May 7 (Bloomberg) -- Goldman Sachs Group Inc. shareholders re-elected Chief Executive Officer Lloyd Blankfein as chairman and voted against splitting the two roles after Blankfein said he has “no current plans” to step down.
All directors up for re-election, including Blankfein, received more than 95 percent support in preliminary results, Goldman Sachs co-general counsel Greg Palm said at the annual shareholders’ meeting in New York. A proposal that would have required the company to split the chairman and CEO roles was supported by 19 percent of the votes, Palm said.
The U.S. Securities and Exchange Commission sued Goldman Sachs for fraud last month in connection with the sale of securities linked to mortgages, and Blankfein and other company executives were interrogated at a Senate subcommittee hearing probing the matter. Federal prosecutors are also investigating Goldman Sachs, which reported record profit last year.
“I recognize that this is an important moment in the life of this institution,” Blankfein, 55, said at the meeting. “Our success has been and will continue to be dependent on the trust and confidence of our clients and our shareholders.”
Blankfein, addressing the audience of more than 200, received applause after a shareholder said he is “doing a very good job” and shouldn’t have to step down. He said clients have stood by the firm throughout the public scrutiny.
“Our business has held up quite well,” Blankfein said. “You don’t hear a call you don’t get. But it feels like we are getting the kind of support we would hope and maybe in excess of that. At the same I don’t take it for granted, and I realize we are putting strains on our stakeholders.”
Blankfein said the firm created a committee to examine business practices and whether Goldman Sachs is adhering to its “core” value that “our clients’ interests always come first.” It will make recommendations to the board and to management to bolster training and professional development, he said.
The firm has said the SEC’s case is “completely unfounded.” The stock dropped 23 percent since the SEC lawsuit was filed on April 16 through yesterday, making it the worst performer among the six largest U.S. banks by assets in 2010. First-quarter earnings were the second-highest for any quarter in the firm’s history.
“We understand that there is a disconnect between how we as a firm view ourselves and how the broader public perceives our role and activities in the market,” Blankfein said. “To address this, we need a rigorous self-examination.”
Goldman Sachs rose 67 cents, or 0.5 percent, to $142.99 at 4:01 p.m. in New York Stock Exchange composite trading.
Christian Brothers Investment Services Inc. and the Needmor Fund, two investors who submitted the proposal on splitting the chairman and CEO roles, said in the proxy that separating the two jobs won an average 36.7 percent of the vote at 30 companies last year.

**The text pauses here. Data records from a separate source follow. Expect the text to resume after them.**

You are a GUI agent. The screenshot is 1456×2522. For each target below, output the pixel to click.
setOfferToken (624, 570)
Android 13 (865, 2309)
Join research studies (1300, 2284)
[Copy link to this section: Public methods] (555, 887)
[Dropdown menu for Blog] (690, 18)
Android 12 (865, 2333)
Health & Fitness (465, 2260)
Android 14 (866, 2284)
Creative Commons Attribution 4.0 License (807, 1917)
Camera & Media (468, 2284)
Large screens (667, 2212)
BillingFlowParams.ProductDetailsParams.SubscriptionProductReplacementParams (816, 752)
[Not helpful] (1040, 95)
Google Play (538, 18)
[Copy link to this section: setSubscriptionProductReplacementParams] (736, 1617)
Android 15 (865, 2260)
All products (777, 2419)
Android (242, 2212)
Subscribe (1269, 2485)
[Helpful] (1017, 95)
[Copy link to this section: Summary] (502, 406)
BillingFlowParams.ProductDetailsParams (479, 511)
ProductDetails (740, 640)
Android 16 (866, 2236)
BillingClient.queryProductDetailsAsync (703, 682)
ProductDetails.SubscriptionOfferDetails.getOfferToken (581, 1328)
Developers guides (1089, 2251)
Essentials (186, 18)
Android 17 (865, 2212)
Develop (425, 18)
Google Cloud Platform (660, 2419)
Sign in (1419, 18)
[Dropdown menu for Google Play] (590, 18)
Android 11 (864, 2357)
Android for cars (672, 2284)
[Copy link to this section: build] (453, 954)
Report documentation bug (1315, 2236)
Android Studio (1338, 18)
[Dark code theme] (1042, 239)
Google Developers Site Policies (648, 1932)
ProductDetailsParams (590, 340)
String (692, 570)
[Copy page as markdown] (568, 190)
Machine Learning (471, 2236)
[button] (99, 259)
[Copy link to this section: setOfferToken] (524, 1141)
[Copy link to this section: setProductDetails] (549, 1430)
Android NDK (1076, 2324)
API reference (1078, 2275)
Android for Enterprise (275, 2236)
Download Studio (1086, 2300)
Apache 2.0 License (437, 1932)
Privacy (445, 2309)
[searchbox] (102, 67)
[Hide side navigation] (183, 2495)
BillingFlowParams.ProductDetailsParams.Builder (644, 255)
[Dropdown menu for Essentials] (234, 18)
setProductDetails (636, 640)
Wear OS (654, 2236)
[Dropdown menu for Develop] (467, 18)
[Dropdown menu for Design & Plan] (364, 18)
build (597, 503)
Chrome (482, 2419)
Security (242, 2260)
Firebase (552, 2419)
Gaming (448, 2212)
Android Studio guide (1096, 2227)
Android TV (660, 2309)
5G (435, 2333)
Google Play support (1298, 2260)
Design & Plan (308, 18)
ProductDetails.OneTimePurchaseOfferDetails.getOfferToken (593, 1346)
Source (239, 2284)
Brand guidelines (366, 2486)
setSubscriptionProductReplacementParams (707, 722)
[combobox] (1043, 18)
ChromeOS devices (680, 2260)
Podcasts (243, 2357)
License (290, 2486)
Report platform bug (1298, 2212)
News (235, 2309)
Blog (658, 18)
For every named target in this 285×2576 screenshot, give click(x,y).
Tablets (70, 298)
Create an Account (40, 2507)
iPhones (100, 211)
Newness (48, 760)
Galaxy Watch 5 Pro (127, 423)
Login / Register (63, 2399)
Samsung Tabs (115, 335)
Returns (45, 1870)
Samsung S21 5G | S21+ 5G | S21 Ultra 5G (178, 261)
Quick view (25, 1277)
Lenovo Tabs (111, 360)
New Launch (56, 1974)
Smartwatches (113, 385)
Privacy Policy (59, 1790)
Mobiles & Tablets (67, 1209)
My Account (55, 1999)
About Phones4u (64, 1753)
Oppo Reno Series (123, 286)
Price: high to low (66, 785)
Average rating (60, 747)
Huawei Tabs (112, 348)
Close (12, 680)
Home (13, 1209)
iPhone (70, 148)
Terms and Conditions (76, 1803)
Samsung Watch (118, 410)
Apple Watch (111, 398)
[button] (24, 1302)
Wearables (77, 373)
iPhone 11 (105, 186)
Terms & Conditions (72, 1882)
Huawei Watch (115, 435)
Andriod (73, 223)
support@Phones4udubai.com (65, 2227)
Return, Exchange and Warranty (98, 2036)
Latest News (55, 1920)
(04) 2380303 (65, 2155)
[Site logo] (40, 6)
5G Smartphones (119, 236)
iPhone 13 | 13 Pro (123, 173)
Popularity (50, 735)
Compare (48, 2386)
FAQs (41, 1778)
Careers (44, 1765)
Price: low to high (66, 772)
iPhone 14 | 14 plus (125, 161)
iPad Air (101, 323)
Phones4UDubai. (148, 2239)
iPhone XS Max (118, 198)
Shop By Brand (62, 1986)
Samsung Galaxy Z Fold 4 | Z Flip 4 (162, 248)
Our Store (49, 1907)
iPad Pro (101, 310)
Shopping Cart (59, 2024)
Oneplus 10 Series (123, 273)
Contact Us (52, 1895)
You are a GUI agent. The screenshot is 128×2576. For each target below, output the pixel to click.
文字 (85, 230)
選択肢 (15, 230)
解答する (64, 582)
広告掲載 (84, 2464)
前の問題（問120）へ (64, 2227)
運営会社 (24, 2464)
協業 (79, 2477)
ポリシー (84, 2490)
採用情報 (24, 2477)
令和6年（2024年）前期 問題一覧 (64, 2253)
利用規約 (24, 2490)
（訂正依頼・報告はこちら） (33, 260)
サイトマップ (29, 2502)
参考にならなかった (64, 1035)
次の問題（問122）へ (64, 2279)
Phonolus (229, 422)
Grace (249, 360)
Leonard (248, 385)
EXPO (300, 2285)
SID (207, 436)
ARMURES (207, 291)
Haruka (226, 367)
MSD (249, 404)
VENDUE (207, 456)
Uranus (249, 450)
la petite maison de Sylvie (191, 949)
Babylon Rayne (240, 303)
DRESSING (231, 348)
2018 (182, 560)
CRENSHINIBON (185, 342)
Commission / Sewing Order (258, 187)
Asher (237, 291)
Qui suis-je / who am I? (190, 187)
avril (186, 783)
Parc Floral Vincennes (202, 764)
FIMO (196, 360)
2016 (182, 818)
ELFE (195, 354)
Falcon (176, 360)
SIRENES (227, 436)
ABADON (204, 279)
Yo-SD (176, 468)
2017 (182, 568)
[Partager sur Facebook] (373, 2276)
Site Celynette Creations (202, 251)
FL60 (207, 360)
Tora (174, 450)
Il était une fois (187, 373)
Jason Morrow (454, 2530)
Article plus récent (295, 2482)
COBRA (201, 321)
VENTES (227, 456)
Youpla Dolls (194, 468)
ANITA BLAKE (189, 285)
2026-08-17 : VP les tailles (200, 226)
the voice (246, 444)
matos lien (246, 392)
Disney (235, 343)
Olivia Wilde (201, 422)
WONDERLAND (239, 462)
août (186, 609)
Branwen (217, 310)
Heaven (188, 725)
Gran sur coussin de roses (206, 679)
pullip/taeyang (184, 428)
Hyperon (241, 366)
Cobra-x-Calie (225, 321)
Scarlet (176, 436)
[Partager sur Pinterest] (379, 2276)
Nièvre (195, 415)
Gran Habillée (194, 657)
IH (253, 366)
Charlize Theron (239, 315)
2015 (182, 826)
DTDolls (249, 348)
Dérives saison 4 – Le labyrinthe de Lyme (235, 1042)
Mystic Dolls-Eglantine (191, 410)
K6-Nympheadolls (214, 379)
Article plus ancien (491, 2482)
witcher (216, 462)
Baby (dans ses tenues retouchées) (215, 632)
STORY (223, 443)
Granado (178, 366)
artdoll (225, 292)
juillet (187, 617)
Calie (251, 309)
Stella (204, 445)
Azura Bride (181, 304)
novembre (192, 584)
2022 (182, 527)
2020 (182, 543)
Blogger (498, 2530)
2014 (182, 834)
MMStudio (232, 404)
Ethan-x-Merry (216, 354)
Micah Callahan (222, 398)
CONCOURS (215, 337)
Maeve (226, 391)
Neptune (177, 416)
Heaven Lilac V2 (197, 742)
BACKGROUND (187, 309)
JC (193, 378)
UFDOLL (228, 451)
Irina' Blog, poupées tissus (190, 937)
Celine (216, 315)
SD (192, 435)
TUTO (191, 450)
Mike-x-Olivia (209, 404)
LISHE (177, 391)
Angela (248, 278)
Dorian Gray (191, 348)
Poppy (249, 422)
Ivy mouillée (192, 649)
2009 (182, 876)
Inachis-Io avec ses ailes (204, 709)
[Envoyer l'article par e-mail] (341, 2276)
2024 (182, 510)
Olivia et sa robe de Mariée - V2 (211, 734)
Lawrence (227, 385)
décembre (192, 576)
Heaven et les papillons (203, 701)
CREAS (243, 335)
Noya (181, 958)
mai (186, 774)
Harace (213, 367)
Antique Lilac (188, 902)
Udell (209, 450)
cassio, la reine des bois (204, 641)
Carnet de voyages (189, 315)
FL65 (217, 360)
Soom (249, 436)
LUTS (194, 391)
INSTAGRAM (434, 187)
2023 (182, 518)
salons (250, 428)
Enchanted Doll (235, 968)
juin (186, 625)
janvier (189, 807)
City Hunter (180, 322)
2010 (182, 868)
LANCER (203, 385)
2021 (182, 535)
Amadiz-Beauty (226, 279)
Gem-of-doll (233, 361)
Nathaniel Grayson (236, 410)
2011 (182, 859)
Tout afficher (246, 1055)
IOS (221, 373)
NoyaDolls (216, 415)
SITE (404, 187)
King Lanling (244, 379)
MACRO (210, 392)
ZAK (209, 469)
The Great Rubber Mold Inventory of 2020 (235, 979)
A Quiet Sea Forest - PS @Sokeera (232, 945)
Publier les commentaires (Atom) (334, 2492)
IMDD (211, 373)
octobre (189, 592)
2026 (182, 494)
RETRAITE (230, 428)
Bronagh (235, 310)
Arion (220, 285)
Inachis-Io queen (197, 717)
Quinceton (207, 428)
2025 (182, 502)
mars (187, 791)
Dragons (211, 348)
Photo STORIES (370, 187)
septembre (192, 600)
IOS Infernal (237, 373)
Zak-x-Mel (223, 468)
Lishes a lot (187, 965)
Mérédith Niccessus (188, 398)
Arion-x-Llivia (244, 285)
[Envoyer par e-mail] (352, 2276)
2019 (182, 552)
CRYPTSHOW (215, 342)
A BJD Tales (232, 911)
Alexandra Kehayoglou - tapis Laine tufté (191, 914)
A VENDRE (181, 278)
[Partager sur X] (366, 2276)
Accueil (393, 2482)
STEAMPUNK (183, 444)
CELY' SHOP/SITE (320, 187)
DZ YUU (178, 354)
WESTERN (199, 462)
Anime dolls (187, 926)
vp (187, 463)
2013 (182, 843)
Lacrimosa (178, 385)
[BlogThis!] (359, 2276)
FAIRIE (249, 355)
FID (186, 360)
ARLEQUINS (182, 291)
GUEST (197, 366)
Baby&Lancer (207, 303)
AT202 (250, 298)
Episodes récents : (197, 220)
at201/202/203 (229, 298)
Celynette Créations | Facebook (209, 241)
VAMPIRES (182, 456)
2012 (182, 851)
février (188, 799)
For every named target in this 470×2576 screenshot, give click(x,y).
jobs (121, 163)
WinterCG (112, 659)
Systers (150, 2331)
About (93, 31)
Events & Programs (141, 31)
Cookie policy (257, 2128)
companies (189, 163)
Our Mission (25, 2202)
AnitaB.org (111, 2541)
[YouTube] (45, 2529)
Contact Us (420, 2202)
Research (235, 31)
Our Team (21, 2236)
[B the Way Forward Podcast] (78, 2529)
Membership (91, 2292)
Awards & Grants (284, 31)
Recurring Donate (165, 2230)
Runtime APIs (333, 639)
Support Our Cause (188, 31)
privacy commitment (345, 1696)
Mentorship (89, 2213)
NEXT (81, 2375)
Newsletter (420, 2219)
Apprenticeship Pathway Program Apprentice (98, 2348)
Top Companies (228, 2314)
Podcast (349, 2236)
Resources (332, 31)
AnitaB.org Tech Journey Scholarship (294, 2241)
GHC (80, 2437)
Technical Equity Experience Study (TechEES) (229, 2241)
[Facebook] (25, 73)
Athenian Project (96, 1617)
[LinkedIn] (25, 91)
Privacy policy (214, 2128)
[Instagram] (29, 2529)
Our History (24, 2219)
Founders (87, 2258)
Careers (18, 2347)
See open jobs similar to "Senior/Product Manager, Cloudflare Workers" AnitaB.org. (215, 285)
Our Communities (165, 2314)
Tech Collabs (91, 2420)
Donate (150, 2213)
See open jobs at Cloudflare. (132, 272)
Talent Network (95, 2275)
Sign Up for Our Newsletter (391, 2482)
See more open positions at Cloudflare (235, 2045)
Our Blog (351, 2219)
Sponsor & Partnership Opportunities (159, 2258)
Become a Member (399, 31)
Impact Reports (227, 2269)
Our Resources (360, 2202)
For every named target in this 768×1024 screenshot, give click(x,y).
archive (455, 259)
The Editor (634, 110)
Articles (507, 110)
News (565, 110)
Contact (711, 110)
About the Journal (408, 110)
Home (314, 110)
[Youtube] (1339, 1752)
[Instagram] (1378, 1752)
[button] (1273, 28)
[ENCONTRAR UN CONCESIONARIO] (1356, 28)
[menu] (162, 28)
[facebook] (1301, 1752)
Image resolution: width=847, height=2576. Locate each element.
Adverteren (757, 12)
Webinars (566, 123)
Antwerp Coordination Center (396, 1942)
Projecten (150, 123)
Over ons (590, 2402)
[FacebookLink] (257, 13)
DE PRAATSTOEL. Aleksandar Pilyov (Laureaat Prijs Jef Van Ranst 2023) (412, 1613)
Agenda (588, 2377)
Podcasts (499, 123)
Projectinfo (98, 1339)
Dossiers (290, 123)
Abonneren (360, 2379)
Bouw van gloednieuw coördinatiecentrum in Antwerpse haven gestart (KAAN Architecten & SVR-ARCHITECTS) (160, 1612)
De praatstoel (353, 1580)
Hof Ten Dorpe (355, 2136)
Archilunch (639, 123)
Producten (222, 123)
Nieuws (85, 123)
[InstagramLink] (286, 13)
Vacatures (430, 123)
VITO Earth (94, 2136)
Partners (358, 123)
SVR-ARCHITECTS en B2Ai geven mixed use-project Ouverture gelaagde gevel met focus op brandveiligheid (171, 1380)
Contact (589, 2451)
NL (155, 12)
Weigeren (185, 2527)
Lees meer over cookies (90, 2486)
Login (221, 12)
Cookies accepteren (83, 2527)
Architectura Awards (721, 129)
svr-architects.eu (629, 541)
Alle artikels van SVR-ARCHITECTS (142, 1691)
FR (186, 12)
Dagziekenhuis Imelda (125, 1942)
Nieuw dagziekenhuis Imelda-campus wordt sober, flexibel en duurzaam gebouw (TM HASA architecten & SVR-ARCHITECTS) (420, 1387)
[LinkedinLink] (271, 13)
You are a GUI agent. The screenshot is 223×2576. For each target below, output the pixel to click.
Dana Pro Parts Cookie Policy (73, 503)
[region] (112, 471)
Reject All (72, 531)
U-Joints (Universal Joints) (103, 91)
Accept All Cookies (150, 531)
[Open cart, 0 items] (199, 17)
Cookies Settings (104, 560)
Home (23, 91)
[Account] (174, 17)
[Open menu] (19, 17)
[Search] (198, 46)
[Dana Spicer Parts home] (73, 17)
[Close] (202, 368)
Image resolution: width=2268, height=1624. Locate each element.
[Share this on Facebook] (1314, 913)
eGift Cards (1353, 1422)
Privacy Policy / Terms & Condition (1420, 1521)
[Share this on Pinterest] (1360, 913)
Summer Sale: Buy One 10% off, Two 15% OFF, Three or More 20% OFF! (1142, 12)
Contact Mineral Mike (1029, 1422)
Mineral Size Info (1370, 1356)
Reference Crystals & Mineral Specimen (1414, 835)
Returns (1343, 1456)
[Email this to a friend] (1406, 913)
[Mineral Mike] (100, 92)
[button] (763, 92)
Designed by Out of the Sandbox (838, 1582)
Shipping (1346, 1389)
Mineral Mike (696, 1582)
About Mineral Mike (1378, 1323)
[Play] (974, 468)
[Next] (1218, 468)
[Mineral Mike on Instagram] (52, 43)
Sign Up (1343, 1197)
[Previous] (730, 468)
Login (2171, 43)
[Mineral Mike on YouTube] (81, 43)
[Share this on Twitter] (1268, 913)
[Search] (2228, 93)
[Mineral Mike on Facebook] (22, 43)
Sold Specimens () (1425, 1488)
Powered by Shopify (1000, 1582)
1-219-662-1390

Goldman Sachs’s board had unanimously opposed the idea, saying in the proxy that the current structure provides “clarity regarding leadership of the firm, allows the firm to speak with one voice and allows for efficient coordination of board action, particularly in times of market turmoil or crisis.”
Three of Goldman Sachs’s largest competitors -- Bank of America Corp., Citigroup Inc. and Morgan Stanley -- have split the chairman and CEO roles in the past three years.
No investor owns more of the company’s stock than Goldman Sachs’s partners, who as a group had 7.4 percent of the shares as of March 8, according to the proxy. Warren Buffett’s Berkshire Hathaway Inc. holds warrants that entitle the insurance and holding company to buy 7.6 percent of the company’s stock, while BlackRock Inc. had a 6.1 percent stake as of March 8, the proxy said.
Buffett, speaking before Berkshire’s annual meeting on May 1, praised Blankfein and said he hopes he keeps running Goldman Sachs “this year, next year and 10 years from now.” Berkshire, based in Omaha, Nebraska, also holds $5 billion in preferred stock that pays a 10 percent dividend.
The SEC suit accuses Goldman Sachs and a company executive director, Fabrice Tourre, of misleading investors in a mortgage-linked security about the role that a hedge fund, Paulson & Co., played in both selecting and betting against the obligation. New York-based Paulson wasn’t accused of wrongdoing.
“There are a myriad of opportunities out there in the way we handle the case, and I wouldn’t rule any of them out,” Chief Operating Officer Gary Cohn said today after the meeting.
Eleven days after the case was filed, current and former Goldman Sachs executives, including Blankfein and Tourre, endured almost 11 hours of questioning by the Senate’s Permanent Subcommittee on Investigations. The committee released e-mails that showed Goldman Sachs employees disparaging securities created by the firm with an expletive and referring to them as “junk.”